*To do*. Set down exactly the stretch of lines below that opens at the line containing "You are a computer-use agent. Screen" and continues through the last line of the entries, and nothing else.

:::

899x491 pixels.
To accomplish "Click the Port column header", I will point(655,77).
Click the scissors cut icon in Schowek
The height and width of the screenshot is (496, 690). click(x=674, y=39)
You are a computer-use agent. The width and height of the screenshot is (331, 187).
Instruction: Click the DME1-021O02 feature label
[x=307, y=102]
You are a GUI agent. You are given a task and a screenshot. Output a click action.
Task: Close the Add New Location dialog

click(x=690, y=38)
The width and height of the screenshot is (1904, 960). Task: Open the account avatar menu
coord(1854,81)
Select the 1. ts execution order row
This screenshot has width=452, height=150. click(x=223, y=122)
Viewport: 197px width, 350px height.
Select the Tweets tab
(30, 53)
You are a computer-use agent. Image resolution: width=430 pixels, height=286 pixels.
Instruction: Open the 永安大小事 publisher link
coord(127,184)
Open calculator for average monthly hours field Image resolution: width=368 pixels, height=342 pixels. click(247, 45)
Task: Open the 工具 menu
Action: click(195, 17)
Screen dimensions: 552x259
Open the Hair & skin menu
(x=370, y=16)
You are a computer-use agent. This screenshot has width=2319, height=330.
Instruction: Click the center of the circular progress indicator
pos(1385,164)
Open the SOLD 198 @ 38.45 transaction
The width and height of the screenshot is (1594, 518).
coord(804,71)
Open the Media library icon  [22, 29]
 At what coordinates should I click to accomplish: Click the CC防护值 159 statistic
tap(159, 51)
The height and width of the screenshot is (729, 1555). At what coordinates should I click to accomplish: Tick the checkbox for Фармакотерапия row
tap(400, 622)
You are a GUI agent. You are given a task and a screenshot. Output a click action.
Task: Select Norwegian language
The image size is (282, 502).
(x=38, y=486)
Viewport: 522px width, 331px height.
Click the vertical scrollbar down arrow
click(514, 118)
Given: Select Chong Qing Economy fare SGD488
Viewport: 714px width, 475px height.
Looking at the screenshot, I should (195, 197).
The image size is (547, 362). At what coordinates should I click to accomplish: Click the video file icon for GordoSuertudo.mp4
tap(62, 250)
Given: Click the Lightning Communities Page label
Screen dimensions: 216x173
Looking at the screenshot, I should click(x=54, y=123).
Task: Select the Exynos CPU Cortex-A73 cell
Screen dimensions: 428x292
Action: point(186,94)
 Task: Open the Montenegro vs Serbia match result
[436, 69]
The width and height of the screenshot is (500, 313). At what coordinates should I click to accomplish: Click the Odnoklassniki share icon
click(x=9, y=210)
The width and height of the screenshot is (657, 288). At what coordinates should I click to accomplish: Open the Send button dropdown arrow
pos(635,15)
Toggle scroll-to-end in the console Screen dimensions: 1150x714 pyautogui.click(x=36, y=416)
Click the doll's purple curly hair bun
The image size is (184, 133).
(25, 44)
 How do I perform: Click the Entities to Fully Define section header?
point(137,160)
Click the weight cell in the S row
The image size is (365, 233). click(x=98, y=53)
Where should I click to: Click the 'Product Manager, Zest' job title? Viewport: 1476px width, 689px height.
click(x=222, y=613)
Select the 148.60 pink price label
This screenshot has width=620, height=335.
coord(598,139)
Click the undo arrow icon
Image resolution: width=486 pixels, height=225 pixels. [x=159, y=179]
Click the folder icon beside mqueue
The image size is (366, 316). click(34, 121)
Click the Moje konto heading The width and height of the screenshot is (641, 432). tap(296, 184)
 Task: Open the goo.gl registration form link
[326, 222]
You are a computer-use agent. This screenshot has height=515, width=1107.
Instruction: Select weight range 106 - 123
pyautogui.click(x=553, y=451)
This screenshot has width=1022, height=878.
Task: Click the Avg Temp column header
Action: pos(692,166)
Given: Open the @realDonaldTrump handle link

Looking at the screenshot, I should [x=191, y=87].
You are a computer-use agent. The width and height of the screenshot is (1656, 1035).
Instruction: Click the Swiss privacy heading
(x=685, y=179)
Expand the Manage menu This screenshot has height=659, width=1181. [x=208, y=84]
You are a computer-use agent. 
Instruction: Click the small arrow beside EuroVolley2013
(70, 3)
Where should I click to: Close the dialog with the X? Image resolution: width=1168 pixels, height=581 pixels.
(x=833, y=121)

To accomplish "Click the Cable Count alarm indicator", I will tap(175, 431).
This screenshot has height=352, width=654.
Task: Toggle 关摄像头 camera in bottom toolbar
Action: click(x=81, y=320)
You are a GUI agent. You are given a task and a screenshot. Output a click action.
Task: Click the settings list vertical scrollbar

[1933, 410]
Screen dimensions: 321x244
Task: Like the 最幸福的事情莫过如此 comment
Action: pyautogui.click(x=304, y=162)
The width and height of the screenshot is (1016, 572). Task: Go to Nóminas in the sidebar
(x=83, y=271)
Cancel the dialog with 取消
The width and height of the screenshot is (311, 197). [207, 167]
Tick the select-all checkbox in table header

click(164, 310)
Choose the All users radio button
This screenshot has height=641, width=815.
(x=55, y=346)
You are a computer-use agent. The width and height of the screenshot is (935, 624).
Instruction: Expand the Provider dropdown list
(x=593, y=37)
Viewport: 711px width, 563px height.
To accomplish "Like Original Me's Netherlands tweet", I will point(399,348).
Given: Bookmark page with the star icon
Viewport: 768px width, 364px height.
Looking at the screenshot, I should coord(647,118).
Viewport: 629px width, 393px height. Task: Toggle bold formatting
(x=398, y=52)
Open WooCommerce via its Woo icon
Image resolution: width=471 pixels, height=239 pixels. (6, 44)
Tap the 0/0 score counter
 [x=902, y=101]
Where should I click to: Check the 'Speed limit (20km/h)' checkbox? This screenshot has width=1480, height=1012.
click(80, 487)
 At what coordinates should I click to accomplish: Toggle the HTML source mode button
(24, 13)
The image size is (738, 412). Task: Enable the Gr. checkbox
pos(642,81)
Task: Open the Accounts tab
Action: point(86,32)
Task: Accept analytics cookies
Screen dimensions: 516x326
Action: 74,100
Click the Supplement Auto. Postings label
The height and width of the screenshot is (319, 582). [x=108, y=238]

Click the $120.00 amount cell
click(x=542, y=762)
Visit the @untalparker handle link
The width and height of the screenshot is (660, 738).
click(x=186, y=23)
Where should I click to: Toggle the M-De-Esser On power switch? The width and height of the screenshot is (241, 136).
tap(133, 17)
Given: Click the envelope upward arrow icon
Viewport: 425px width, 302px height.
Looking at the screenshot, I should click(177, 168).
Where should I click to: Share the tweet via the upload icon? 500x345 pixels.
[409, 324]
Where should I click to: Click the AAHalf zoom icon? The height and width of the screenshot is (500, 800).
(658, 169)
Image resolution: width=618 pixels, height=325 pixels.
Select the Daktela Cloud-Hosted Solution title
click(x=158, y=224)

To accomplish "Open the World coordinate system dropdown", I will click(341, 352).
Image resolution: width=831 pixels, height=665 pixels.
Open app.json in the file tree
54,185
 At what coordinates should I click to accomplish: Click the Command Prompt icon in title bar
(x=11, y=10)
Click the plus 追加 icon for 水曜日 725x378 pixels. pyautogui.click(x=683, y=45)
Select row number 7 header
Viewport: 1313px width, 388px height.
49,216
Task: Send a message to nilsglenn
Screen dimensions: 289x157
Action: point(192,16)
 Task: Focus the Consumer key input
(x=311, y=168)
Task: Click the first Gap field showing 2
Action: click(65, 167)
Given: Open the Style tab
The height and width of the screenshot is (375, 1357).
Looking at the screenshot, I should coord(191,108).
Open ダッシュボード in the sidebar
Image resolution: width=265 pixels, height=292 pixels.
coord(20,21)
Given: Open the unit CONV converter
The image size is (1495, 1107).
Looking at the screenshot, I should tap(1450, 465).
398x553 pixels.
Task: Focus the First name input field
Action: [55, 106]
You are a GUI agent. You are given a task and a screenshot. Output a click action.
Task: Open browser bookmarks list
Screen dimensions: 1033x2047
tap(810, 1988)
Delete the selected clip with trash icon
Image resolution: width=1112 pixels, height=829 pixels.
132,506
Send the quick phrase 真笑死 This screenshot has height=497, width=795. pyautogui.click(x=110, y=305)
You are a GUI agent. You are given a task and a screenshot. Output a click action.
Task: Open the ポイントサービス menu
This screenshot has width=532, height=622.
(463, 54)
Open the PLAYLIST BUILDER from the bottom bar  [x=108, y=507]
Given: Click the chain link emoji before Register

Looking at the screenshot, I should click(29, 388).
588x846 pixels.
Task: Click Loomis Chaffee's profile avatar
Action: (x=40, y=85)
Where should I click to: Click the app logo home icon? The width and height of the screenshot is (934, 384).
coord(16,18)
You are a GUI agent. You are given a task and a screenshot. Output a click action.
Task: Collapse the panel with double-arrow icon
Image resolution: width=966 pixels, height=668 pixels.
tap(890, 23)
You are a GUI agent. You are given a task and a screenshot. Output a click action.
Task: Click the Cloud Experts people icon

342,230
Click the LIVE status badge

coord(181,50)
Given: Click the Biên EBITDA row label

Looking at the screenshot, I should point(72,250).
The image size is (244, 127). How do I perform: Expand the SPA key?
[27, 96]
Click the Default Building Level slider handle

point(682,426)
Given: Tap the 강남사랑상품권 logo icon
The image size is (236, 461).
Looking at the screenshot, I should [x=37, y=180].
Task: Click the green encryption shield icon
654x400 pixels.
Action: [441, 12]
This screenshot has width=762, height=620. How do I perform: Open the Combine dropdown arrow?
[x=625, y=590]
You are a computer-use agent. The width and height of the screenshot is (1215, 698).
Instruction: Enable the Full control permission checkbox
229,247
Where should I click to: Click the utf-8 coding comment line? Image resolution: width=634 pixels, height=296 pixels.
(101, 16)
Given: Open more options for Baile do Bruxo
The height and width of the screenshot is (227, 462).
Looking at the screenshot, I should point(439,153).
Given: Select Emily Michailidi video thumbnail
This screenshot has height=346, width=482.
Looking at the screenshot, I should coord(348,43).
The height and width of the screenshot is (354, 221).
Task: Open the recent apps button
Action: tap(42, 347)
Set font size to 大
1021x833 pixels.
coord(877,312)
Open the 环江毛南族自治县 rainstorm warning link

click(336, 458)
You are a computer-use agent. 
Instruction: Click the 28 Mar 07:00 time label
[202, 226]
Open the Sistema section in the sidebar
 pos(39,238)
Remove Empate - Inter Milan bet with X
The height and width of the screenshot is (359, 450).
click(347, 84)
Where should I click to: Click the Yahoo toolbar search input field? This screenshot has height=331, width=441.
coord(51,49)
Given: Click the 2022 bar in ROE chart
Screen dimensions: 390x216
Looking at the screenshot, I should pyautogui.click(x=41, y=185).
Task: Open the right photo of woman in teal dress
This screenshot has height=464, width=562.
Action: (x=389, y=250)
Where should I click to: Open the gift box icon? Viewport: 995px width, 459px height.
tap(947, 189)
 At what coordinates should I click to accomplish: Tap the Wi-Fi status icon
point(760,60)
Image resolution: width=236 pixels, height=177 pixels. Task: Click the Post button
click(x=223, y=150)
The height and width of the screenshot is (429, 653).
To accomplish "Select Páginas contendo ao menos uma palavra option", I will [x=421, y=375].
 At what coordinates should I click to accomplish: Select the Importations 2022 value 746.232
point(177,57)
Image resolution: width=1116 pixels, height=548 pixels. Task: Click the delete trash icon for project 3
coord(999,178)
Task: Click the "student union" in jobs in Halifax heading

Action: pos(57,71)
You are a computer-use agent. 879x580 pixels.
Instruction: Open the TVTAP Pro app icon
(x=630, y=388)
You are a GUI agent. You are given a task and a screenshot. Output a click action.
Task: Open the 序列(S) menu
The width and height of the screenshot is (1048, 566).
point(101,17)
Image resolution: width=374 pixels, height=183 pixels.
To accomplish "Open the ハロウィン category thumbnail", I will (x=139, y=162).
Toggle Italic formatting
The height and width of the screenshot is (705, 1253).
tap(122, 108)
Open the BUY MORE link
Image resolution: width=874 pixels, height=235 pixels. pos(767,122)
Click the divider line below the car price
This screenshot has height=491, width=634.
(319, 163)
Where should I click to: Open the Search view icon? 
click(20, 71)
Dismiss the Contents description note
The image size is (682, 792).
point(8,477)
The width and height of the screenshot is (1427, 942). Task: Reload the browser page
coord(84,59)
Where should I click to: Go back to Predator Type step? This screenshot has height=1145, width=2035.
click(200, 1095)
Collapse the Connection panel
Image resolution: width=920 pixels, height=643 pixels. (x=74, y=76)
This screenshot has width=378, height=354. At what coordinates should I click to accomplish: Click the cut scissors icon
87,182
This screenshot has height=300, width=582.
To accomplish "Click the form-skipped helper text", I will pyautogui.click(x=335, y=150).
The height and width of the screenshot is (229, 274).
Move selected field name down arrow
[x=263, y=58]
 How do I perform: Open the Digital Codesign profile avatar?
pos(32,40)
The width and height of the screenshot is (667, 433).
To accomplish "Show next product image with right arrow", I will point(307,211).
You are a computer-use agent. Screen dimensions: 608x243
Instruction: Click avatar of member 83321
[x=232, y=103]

:::

*Solution for this problem*.
You are a computer-use agent. Screen dimensions: 608x243
Instruction: Click avatar of member 83321
[x=232, y=103]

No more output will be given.